Page excerpt →
>>

= John S. Schuchman =

American educator and academic administrator

John Stanley Schuchman (November 12, 1938 – December 19, 2017) was an American educator and academic administrator who taught at Gallaudet University.

Born in Indianapolis on November 12, 1938, Schuchman was raised by parents Harry and Florence Schuchman, who were deaf and spoke American Sign Language at home. Schuchman graduated from Butler University in 1961 with a bachelor's degree, then earned a Master's degree in history in 1963 and doctorate in history in 1969 from Indiana University Bloomington, as well as a J. D. from Georgetown. He joined the Gallaudet University faculty in 1967. Three year later, Schuchman began his career as an academic administrator, first as dean of Gallaudet, then vice president for academic affairs, and provost. He stepped down in 1985, and resumed teaching. In 1988, Schuchman wrote Hollywood Speaks: Deafness and the Film Entertainment Industry, which covered the portrayal of deafness in the film industry. Schuchman retired in 1998, though he continued to teach until 2000. In 2002, Schuchman and Donna F. Ryan coauthored Deaf People in Hitler's Europe, about the persecution of the deaf in Nazi Germany though what later became known as Aktion T4. Schuchman died of cancer on December 19, 2017, at his home in Ashburn, Virginia, aged 79.

<<

Given records →
>>

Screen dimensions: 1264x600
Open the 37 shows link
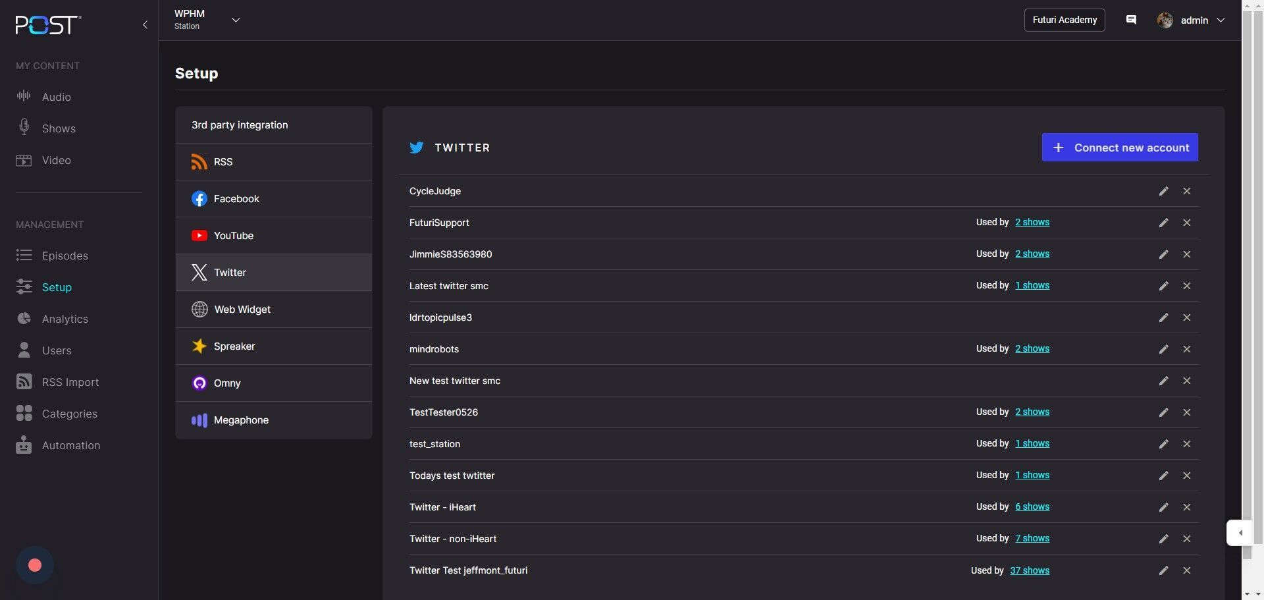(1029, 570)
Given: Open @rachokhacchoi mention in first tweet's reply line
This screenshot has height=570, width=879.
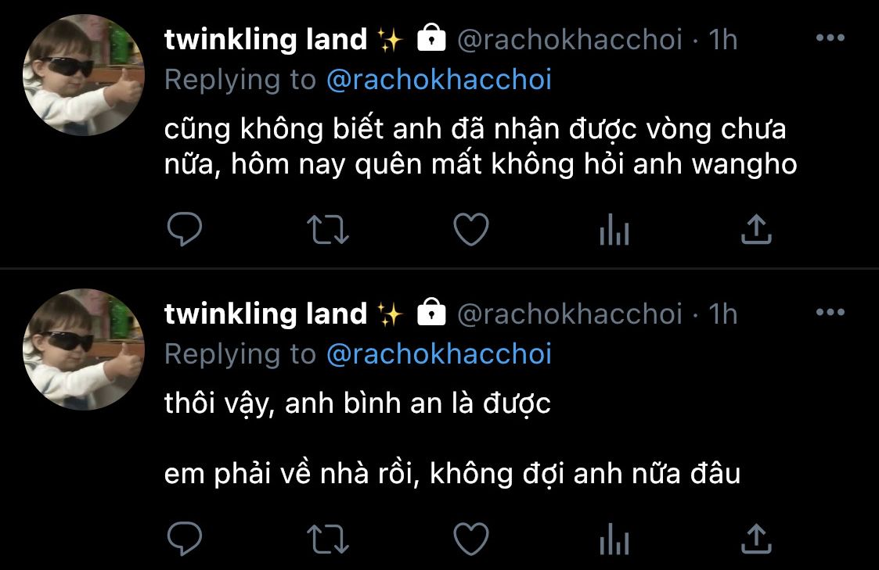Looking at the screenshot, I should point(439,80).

<<
>>

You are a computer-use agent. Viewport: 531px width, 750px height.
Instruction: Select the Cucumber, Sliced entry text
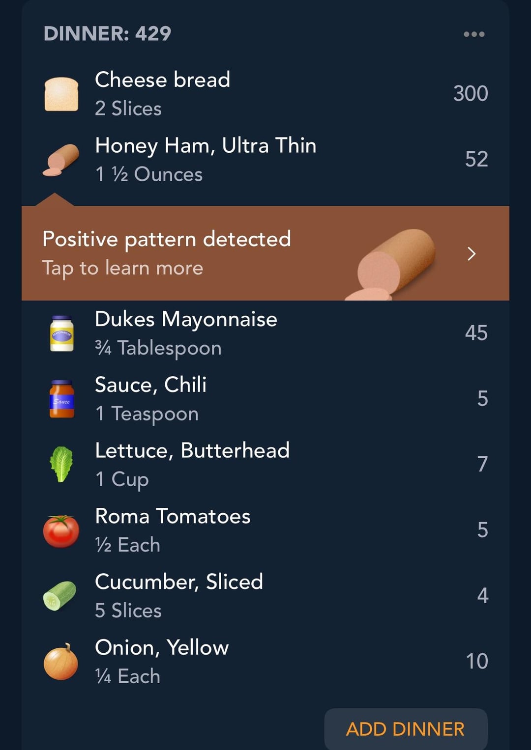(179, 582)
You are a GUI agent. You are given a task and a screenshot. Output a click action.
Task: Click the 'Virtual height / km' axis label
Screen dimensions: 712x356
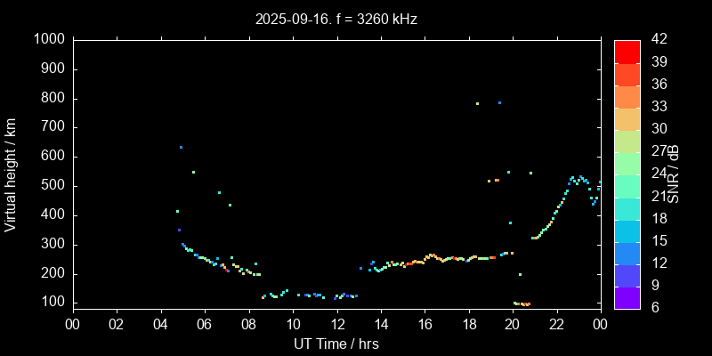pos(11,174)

<<
>>

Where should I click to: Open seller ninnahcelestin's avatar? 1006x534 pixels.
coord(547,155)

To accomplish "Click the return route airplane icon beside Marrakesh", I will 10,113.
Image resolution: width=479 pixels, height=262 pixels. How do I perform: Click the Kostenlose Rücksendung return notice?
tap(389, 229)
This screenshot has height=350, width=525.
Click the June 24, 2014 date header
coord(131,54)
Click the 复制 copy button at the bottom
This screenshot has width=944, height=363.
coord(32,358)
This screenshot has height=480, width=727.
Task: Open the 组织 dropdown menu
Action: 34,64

<<

Apply what you read →
1. State whether each statement agrees with the John S. Schuchman article, answering yes or no and quoting the words of the article that decide it: (a) Schuchman's parents were deaf; (b) Schuchman joined the Gallaudet University faculty in 1970; (c) Schuchman wrote Deaf People in Hitler's Europe by himself.
2. Write out the part of the John S. Schuchman article starting with "John Stanley Schuchman" and going on through "at Gallaudet University.", word for word.
Use only the John S. Schuchman article to answer.

Answers below →
1.
(a) Yes: "raised by parents Harry and Florence Schuchman, who were deaf and spoke American Sign Language at home"
(b) No: "He joined the Gallaudet University faculty in 1967."
(c) No: "In 2002, Schuchman and Donna F. Ryan coauthored Deaf People in Hitler's Europe"

2.
John Stanley Schuchman (November 12, 1938 – December 19, 2017) was an American educator and academic administrator who taught at Gallaudet University.